→ Dataset content
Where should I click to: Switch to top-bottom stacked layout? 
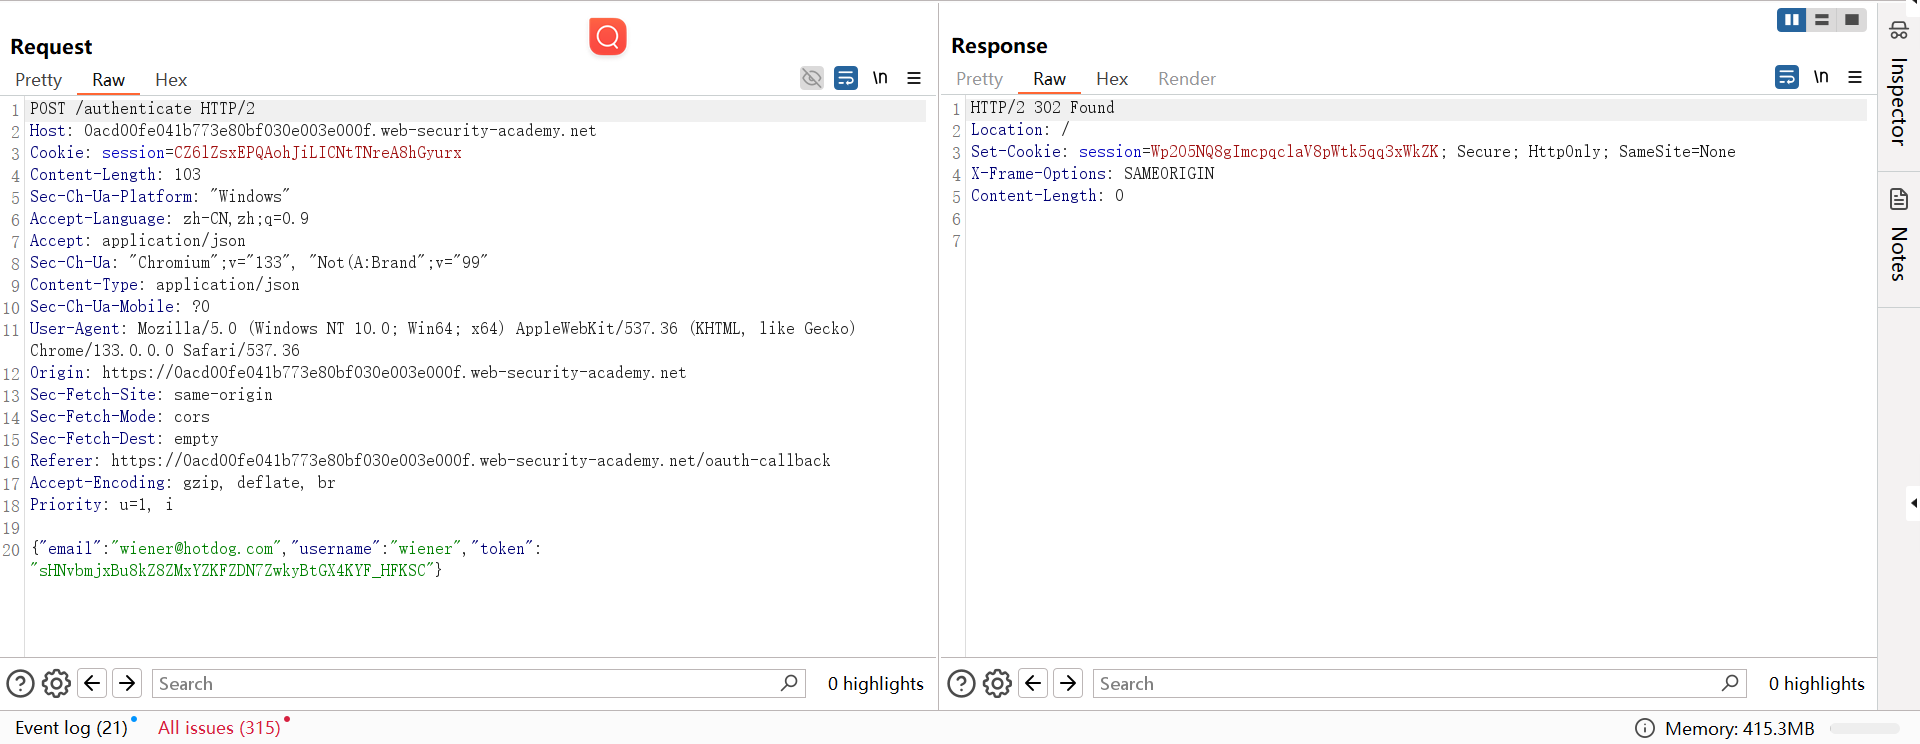coord(1822,20)
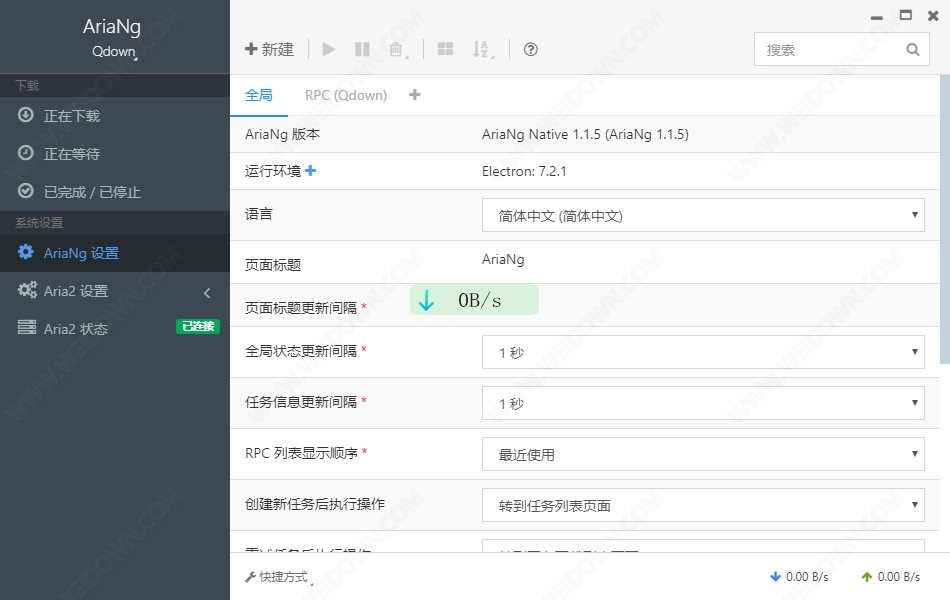Viewport: 950px width, 600px height.
Task: Add a new RPC settings tab
Action: click(x=415, y=95)
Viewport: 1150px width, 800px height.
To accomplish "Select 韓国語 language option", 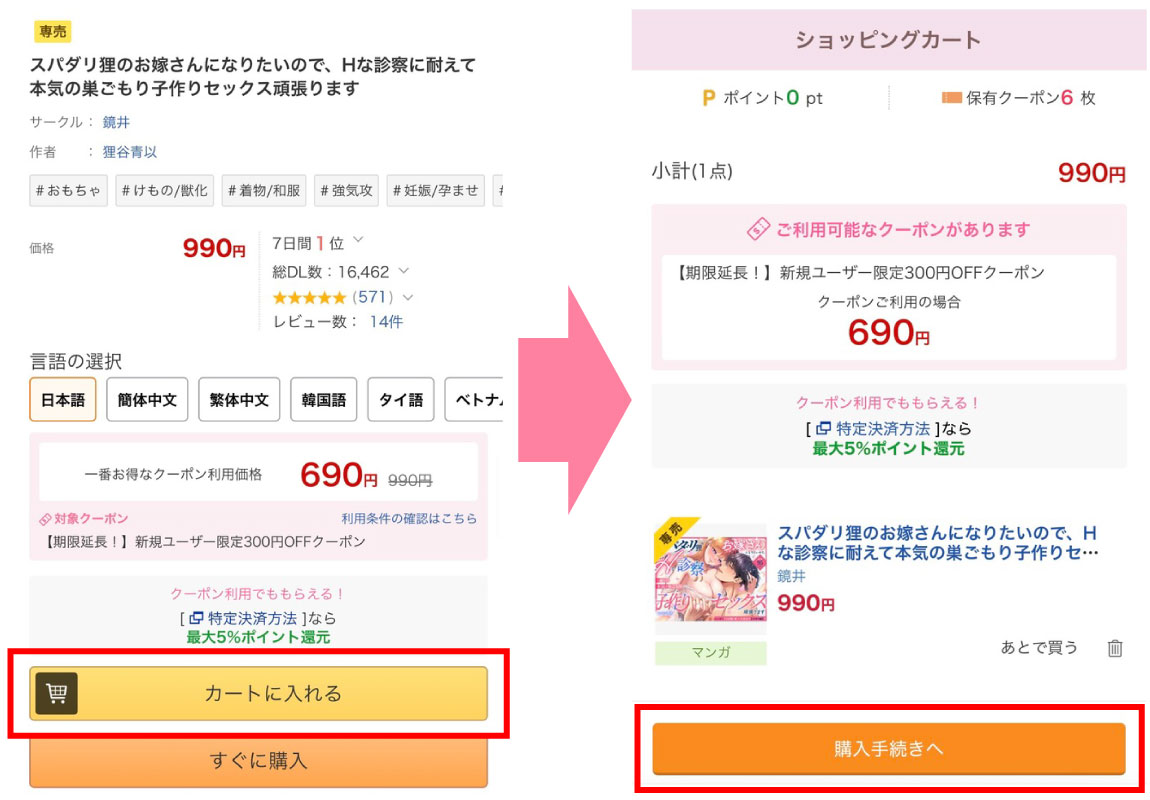I will pyautogui.click(x=323, y=400).
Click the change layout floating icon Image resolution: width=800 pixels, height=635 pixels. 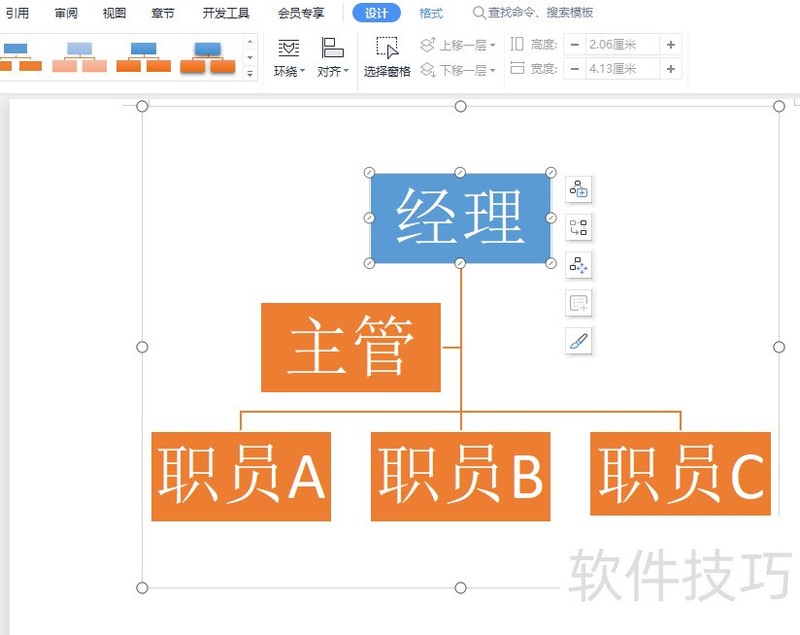pyautogui.click(x=578, y=228)
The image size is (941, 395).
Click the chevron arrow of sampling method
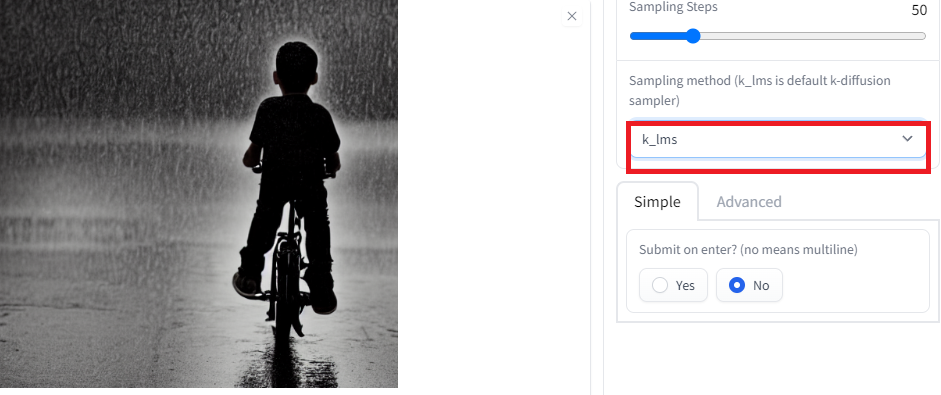[x=907, y=139]
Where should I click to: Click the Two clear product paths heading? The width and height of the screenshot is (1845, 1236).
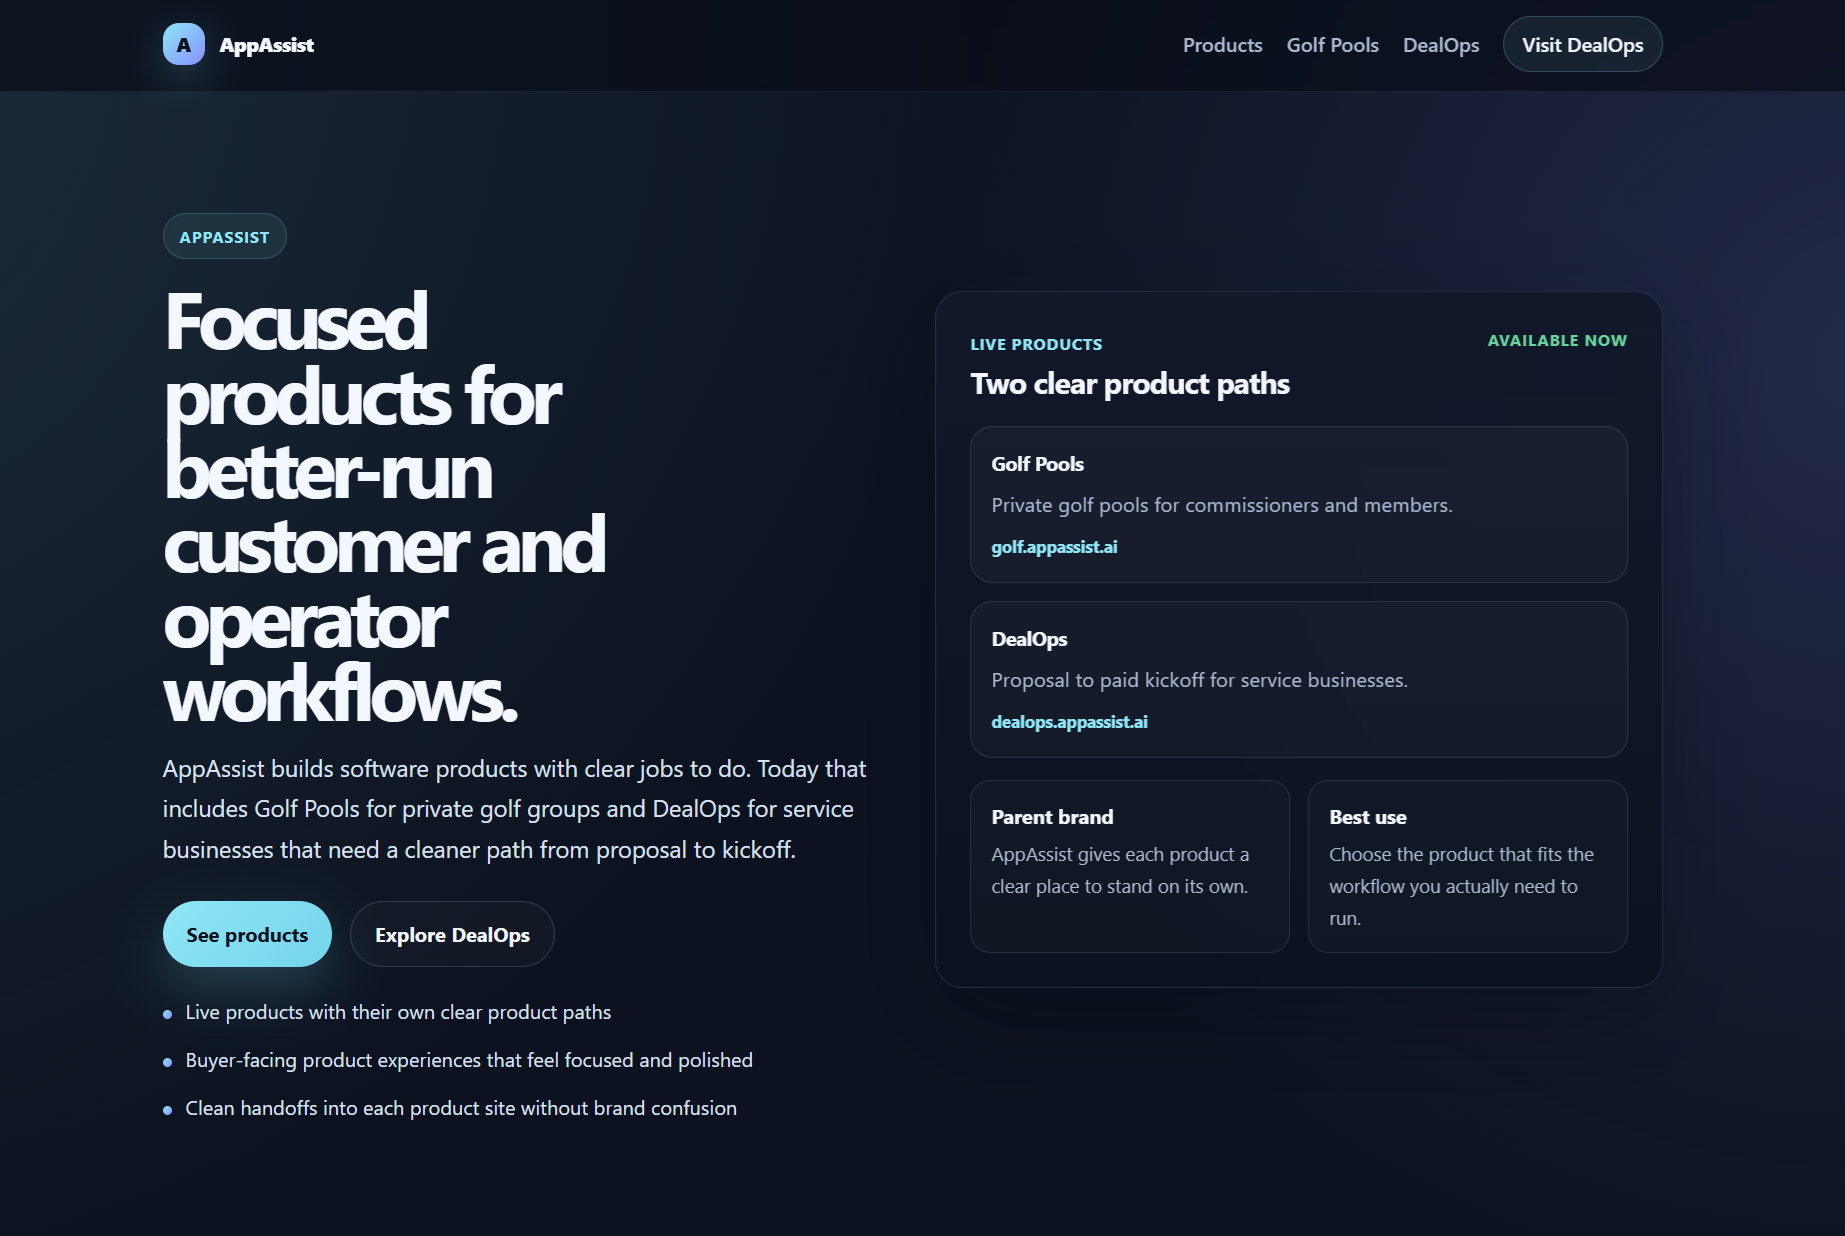(1129, 383)
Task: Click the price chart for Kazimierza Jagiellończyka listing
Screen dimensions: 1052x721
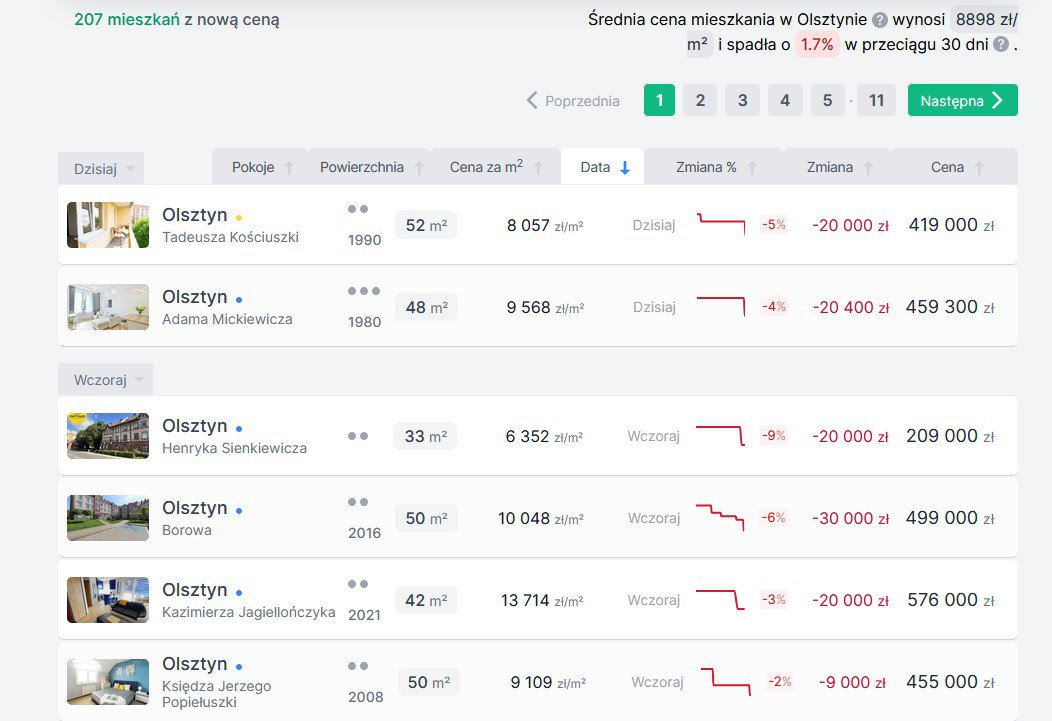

→ Exercise directions
From the line containing "Click the chevron arrow of sampling method" through the last line of the records above, reproduce every line exactly, leaving out the pictures.

→ Response for this exercise
Click the chevron arrow of sampling method
[x=907, y=139]
Where should I click to: Click the Two clear product paths heading? The width and height of the screenshot is (1845, 1236).
(1129, 383)
Task: Click the price chart for Kazimierza Jagiellończyka listing
Screen dimensions: 1052x721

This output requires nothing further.